King Charles IV. reached Bayonne on the 1st of May, accompanied by his wife, their youngest son, the daughter of the Prince of the Peace, and the Queen of Etruria and her son. Shortly afterward Don Antonio arrived also; he had been obliged to leave the Junta and to join his relatives.


CONCLUSION

HE Memoirs of my grandmother came to an end here, and general regret will, no doubt, be felt that she was prevented by death from continuing them, at any rate so far as the divorce from the Emperor, which, from the very beginning, hangs threateningly over the head of the fascinating, lovable, and yet somewhat uninteresting Josephine. No one can supply what is wanting here; even the correspondence of the author affords little political information respecting the succeeding period, and during the latter part of her life she seldom spoke of what she had witnessed or endured. My father entertained at times the idea of continuing her narrative, by putting together what he had heard from his parents, anecdotes of expressions of their opinions in the last days of the Empire, and what he himself knew concerning their lives. He did not carry out his plan in its entirety, nor did he leave anything on the subject complete. His notes, however, seem to me to be valuable, and give the ending of the great drama which has been described in the foregoing pages. It will be interesting to read them as a continuation of the Memoirs, which they complete, although he has recorded his opinions concerning the latter days of the Empire, and the period when he himself entered political life, in a more extensive work. His political views and clear definition of the conduct of officials and of citizens in times of difficulty deserves to be made known. I have added this chapter to the Memoirs, and published the notes of which I speak in their original unstudied form, confining myself to the slight modifications necessary to make the narrative succinct and clear.

The Spanish sovereigns arrived at Bayonne in May, 1808. The Emperor dispatched them to Fontainebleau, and sent Ferdinand VII. to Valençay, an estate belonging to M. de Talleyrand. Then he himself returned, after having traveled through the southern and western departments, and made a political journey into La Vendée, where his presence produced a great effect. He reached Paris about the middle of August. Count de Rémusat writes:

“My father, who was then First Chamberlain, was appointed to receive the Spanish Bourbons at Fontainebleau. He accomplished his task with the attention and courtesy habitual to him. Although on his return he gave us an account which conveyed no exalted idea of the King, the Queen, or the Prince of the Peace, who accompanied them, he had treated these dethroned Princes with the respect due to rank and misfortune. It would seem that some of the other Court officials had behaved in a different fashion, rather from ignorance than from ill feeling. Charles IV. noticed this, and said, ‘Rémusat, at any rate, knows that I am a Bourbon.’

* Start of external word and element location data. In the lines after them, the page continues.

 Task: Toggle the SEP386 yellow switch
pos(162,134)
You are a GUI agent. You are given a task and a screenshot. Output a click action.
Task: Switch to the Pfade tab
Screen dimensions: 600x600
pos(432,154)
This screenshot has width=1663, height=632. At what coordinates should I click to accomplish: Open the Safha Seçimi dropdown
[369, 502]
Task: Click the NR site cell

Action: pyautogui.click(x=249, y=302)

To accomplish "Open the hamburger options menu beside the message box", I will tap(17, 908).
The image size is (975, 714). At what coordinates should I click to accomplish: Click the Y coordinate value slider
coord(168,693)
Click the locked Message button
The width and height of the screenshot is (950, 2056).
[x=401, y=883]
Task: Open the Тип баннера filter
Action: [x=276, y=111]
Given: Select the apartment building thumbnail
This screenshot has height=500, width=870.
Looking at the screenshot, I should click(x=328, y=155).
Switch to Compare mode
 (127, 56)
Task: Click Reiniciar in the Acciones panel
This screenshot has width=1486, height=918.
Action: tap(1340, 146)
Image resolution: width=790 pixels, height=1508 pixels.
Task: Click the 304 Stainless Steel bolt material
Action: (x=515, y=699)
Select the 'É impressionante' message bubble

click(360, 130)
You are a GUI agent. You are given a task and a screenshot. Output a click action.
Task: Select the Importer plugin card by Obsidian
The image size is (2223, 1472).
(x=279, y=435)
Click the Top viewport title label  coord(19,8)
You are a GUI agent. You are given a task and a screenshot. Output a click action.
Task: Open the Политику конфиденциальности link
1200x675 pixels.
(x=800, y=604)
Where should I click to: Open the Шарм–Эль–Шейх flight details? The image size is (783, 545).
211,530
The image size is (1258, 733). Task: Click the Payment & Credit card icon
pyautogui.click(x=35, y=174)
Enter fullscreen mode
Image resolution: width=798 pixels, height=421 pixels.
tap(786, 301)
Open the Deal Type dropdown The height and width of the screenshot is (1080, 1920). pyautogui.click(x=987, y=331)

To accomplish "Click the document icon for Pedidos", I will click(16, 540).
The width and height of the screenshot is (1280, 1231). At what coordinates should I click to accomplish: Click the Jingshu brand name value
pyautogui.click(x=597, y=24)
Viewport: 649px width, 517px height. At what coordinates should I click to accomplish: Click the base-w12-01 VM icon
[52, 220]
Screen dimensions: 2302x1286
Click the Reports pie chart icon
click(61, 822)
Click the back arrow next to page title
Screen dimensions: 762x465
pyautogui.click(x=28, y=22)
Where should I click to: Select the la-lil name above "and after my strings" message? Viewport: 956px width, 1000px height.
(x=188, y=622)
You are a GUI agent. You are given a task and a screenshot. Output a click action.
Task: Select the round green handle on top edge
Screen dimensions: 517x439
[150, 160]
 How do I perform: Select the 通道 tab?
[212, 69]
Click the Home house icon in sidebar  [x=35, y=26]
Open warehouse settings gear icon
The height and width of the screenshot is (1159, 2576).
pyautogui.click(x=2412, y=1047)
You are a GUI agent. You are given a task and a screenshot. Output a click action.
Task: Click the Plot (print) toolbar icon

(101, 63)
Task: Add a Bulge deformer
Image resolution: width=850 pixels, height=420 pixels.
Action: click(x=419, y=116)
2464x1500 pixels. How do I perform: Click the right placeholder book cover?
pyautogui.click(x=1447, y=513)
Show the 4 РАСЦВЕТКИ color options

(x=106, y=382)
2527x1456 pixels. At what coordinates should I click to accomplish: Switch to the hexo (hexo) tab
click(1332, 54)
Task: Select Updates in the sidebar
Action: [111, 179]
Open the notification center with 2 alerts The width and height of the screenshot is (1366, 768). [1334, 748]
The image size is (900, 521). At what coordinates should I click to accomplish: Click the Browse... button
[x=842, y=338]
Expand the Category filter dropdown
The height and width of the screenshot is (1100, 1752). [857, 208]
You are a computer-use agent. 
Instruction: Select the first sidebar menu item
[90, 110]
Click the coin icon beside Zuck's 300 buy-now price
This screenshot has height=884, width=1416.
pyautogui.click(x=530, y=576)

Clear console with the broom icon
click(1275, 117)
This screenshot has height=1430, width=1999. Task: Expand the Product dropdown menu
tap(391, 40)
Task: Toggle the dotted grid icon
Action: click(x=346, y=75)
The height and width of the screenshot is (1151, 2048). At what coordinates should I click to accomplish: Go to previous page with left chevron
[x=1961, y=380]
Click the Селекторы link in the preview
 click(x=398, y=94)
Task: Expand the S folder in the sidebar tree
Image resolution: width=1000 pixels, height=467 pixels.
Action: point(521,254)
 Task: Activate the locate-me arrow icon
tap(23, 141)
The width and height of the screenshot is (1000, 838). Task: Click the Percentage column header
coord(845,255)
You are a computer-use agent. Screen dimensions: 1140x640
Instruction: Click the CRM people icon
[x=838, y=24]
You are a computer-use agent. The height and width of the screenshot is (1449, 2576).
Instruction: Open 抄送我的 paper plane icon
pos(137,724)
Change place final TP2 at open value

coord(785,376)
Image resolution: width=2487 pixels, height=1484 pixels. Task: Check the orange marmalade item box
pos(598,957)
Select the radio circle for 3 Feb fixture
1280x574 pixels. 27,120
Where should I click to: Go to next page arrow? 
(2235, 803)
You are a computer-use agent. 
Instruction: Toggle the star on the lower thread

“M. de Talleyrand happened to be actually staying at Valençay when the Emperor sent him orders to proceed thither, with an evident intention of committing him to the Spanish affair, to receive the three Infantes. He was not altogether pleased with the task, nor on his return did he refrain from sarcastic remarks concerning these strange descendants of Louis XIV. He used to tell us that they bought children’s toys at all the booths at the neighboring fairs, and when a poor person begged an alms of them they would give him a doll. He afterward accused them of dilapidations at Valençay, and cleverly mentioned the fact to Louis XVIII., who, being desirous to dismiss him from Court, while he had not the courage to order him to go, took occasion to praise the beauty and splendor of his seat at Valençay. ‘Yes, it is pretty fair,’ he said, ‘but the Spanish Princes entirely spoiled it with the fireworks on St. Napoleon’s Day.’

“Although M. de Talleyrand was aware that his position with the Emperor was altered, yet he found Bonaparte when he joined him well disposed and inclined to trust him. There was no perceptible cloud between them. The Emperor had need of him for the conference at Erfurt, to which they went together at the end of September. My father was in attendance on the Emperor. The letters which he doubtless wrote thence to my mother have not been found; but their correspondence was so strictly watched, and must therefore have been so reserved, that its loss is, I fancy, of little importance. My father’s general letters referred to the good understanding between the two Emperors, their mutual finessing, and the fine manners of the Emperor Alexander.

“M. de Talleyrand composed a narrative of this Erfurt conference, which he was in the habit of reading aloud. He used to boast, on his return, that as the two Emperors entered their respective carriages, each about to journey in a different direction, he had said to Alexander, while attending him, ‘If you could only get into the wrong carriage!’ He had discerned some fine qualities in the Czar, and had endeavored to win favor, by which he profited in 1814; but, at the time of which I am writing, he looked on a Russian alliance as a merely accidental necessity during a war with England, and he persistently held that friendship with Austria, which would eventually become a basis for an alliance with England, was the true system for France in Europe. His conduct of political affairs, whether at the time of Napoleon’s marriage, or in 1814, in 1815, or, again, in the reign of Louis Philippe, was always consistent with this theory. He often spoke of it to my mother.